(Entries taken from a collection)
□ □ □ □ □ □ □

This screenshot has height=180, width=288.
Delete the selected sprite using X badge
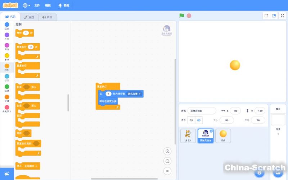click(211, 131)
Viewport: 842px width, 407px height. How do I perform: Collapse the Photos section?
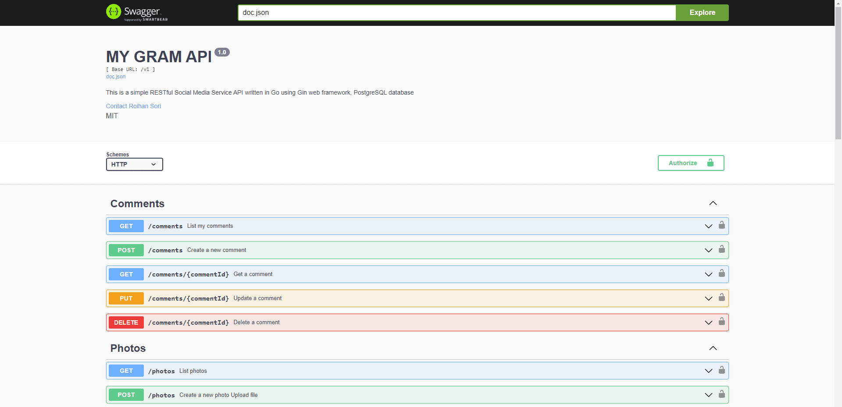[713, 348]
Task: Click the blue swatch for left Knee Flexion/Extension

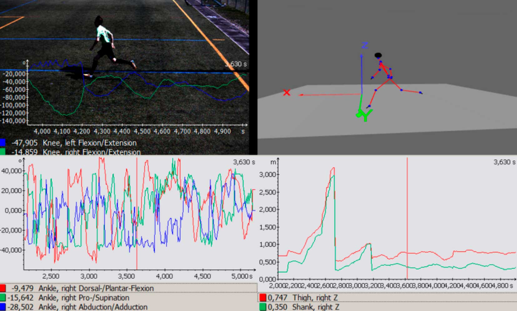Action: coord(2,143)
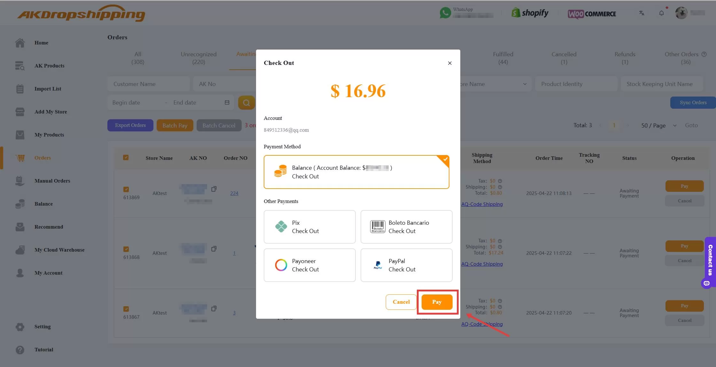716x367 pixels.
Task: Open the WhatsApp contact icon
Action: (446, 13)
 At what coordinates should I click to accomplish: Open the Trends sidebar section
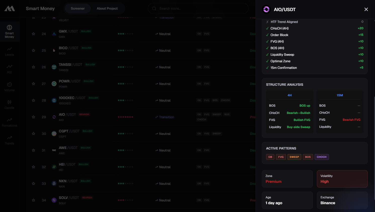(10, 140)

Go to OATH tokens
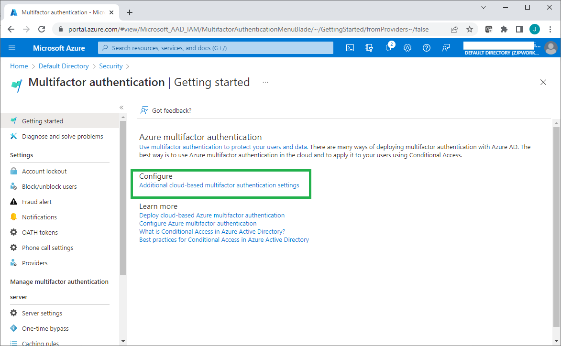(40, 232)
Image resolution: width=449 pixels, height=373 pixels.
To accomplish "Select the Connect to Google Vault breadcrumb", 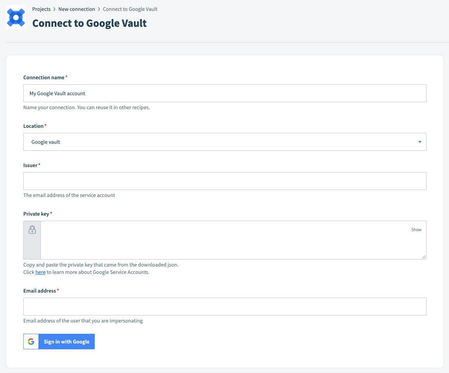I will click(130, 9).
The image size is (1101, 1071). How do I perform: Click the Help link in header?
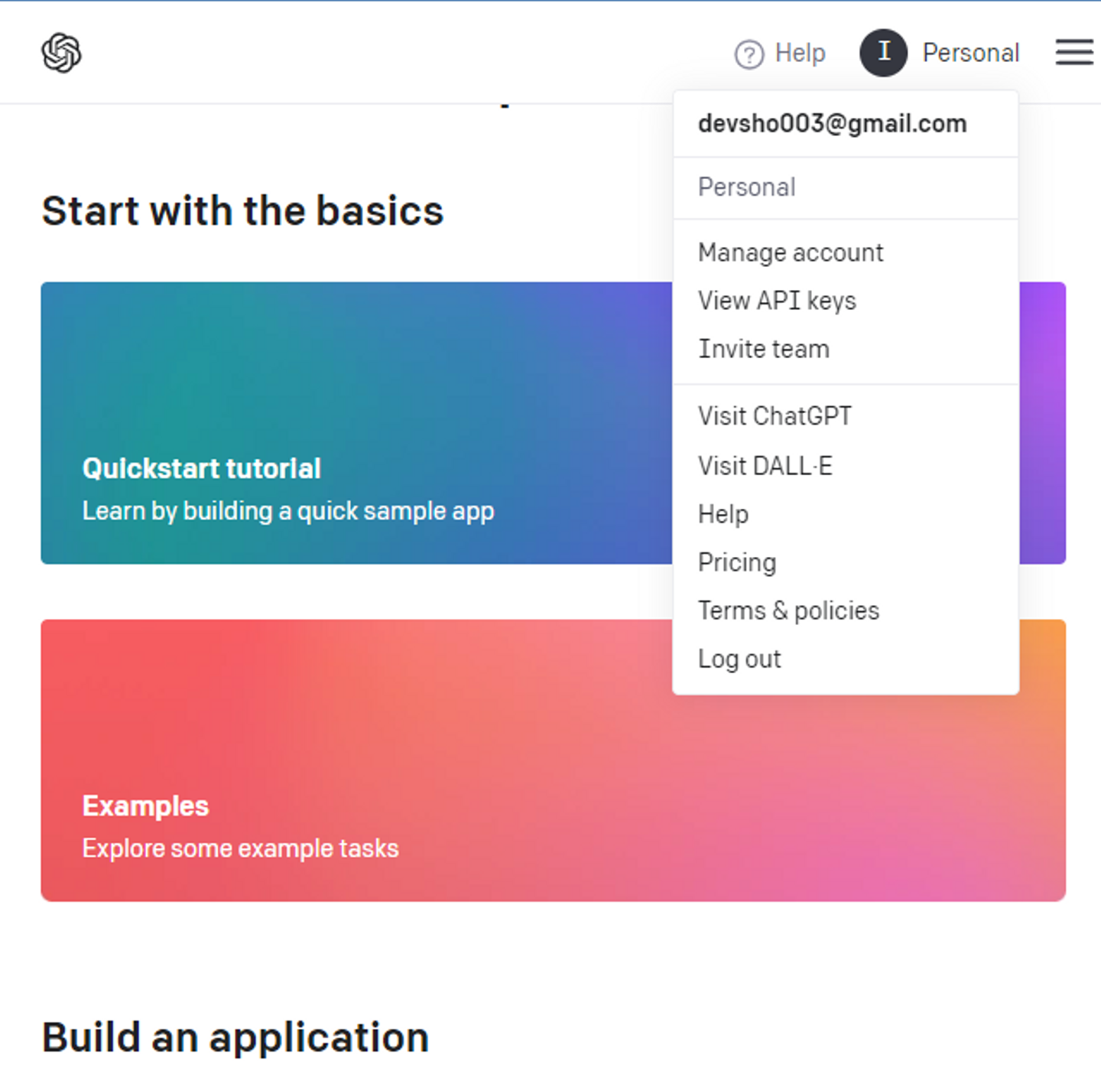(800, 53)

□ □ □ □ □ □ □

YOUR TASK: Reproduce everything from the line containing "The image size" down to the end of the entries, requests included, and increase every coordinate in the answers by 118. Leave the pictures out.

SOLUTION TO THE EXERCISE:
The image size is (1101, 1071). How do I perform: Click the Help link in header?
(918, 171)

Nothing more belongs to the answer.